Vanilla ice cream. Source: Anna Kharzeeva
Looking for “special project” recipes for this week, I stumbled upon a recipe for ice cream, which was a pleasant surprise.
Ice cream is very popular in Russia – popular throughout the year, including the cold winters. I never thought about this fact until I read somewhere that foreigners are surprised at how Russians eat ice cream in winter. This was further confirmed by my grandmother, who told me that during the Soviet era, she heard people say foreigners believed “if Russians eat ice cream outdoors in winter, they surely are invincible.” I think this stereotype should be filed next to the “Russians have deep mysterious souls” in the book of myths about Russians.
I was talking with my brother about the source of the deep love Russians have for ice cream when Granny came in and said it was because during Soviet times, there weren’t a lot of sweets, but kids could always get ahold of ice cream – and they would buy it nearly every day after school.

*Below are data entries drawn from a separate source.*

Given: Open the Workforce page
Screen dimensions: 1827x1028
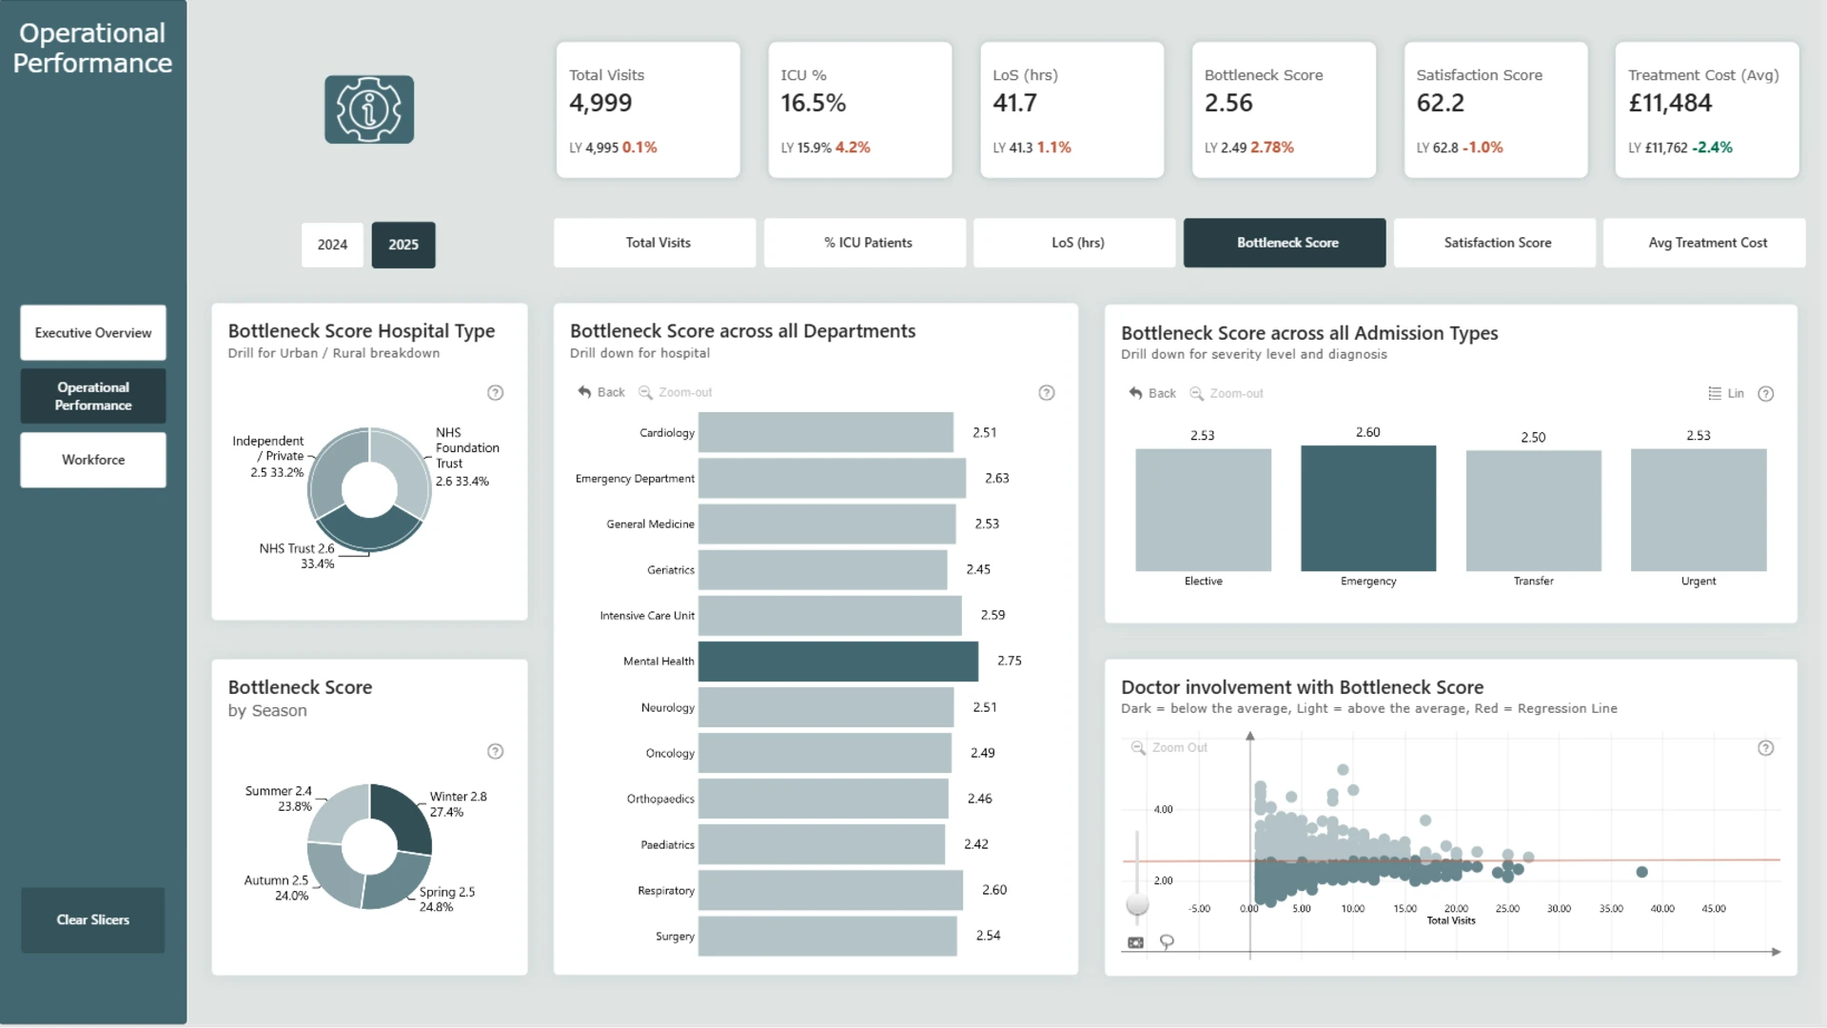Looking at the screenshot, I should [93, 460].
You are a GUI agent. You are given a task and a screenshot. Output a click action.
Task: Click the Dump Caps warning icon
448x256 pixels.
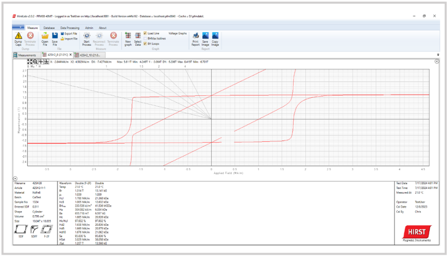18,36
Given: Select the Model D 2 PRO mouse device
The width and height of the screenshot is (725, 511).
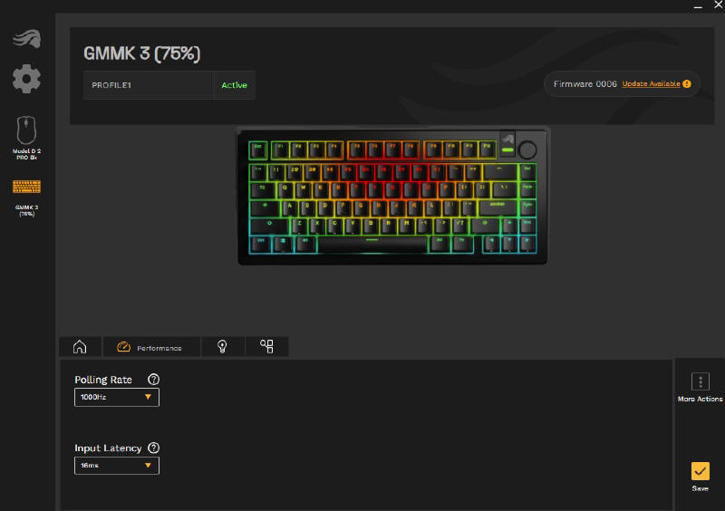Looking at the screenshot, I should (26, 138).
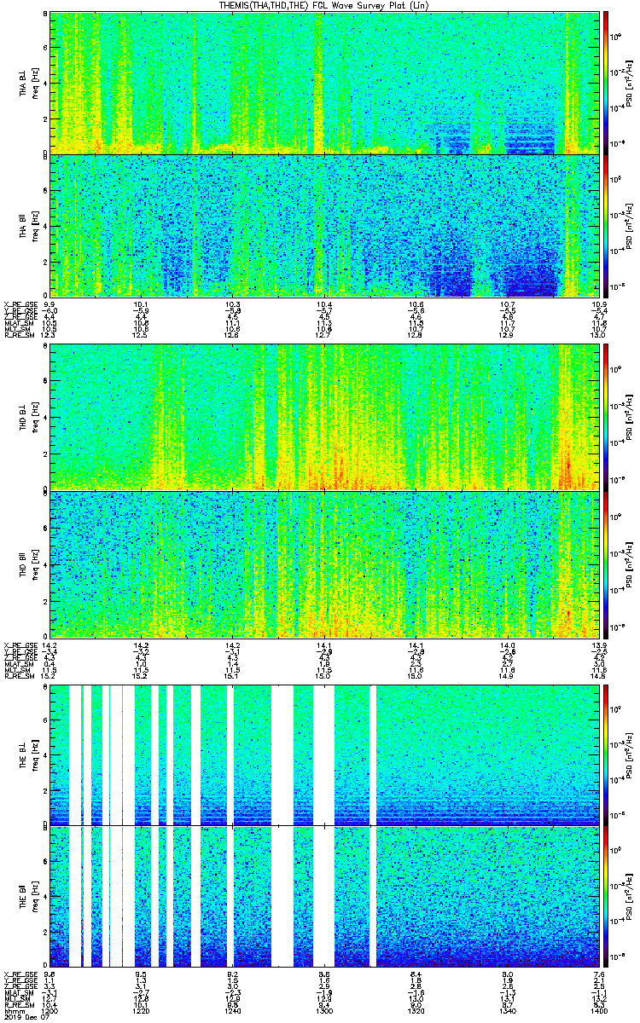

Kids, naturally, care only about having enough coins to buy a treat and being able to hide the evidence from their parents – not about the weather – so ice cream was the perfect solution. Most Russians I know never grew out of this habit – either the buying of the ice cream or the hiding things from their parents.
Soviet ice cream pretty much has an iconic status these days – old people remember it with such fondness, that it always makes me think there’s a lot more to their memories than just ice cream. One woman told me that when she had to make a serious decision, she would go out, get an ice cream and think the issue over while eating.
My generation, or at least my friends and I, must have only partial Russian souls, as we toast each other every spring with our first ice cream outdoors.
This year, I think we will do it in Gorky Park: today there is such a general feeling of nostalgia about some Soviet foods – ice cream high among them – that even super-trendy hipster-mecca Gorky Park sells Soviet-style ice cream now.
When I spoke to my grandmother further about ice cream in the Soviet Union, she said that before World War II, there were ice cream stalls where you could get a scoop of vanilla, chocolate or berry ice cream between two thin waffles. It wasn’t until after the war that she remembered individually packaged ice creams.
These included such famous types as Eskimo (vanilla on a stick), stakanchik (waffle cup) and breket (waffle “sandwich”). They would be sold by women carrying huge bags of ice cream over their shoulders. “Wasn’t that too heavy for the women?” I asked, in a rather non-feminist manner. “In the Soviet Union, everyone was equal,” replied granny with ever-so-slightly-detectable irony in her voice.
Granny then spoke to one of her best friends, Aina, who told this far-from-sweet story about Soviet-era ice cream:
“My father, Vladimir Devingtal, was a dairy technician in Leningrad, and a very good one. In 1937, he developed a recipe for Eskimo and was about to launch it for production all over the U.S.S.R. with samples ready to go, when he was arrested, then killed a week later. Of course we don’t really know why, but my mother said it was because someone wanted to launch the ice cream under a different name to get the glory for it, which they did.”
I don’t think Aina will be joining in the nostalgia about the “better ice cream” and “better times” that is quite popular today. And I thought of her family as I worked through the recipe in the Book. The recipe for coffee flavor ice cream, made of a can of “coffee with condensed milk,” did make me a bit dreamy with memories, though – not that mine are Soviet.
Ice Cream
Ingredients:
3 cups cream or milk; 1 ¼ cups sugar;
3 eggs; ¼ tsp vanilla powder
Put the egg yolks in a saucepan. Mix with sugar and vanilla powder. Dilute with hot cream or milk. Put on the stove and cook while constantly stirring with a wooden spoon. When the mixture has thickened slightly and pulled away from the foam that has risen to the surface, remove pan from the heat, strain the mixture through a sieve and cool.
When cool, pour into an ice cream freezer and put the lid on. Put ice chips mixed with salt (1kg of salt for every 6-7 kg of ice) into the outer chamber of the freezer. Seal the freezer and turn the crank. During the freezing process, it will be necessary to drain the ice water and replace it.
The freezing process takes about 30-40 minutes. When the ice cream is hard, remove the frame and blade and let sit another hour to harden. Serve ice cream in slices in a bowl or cup.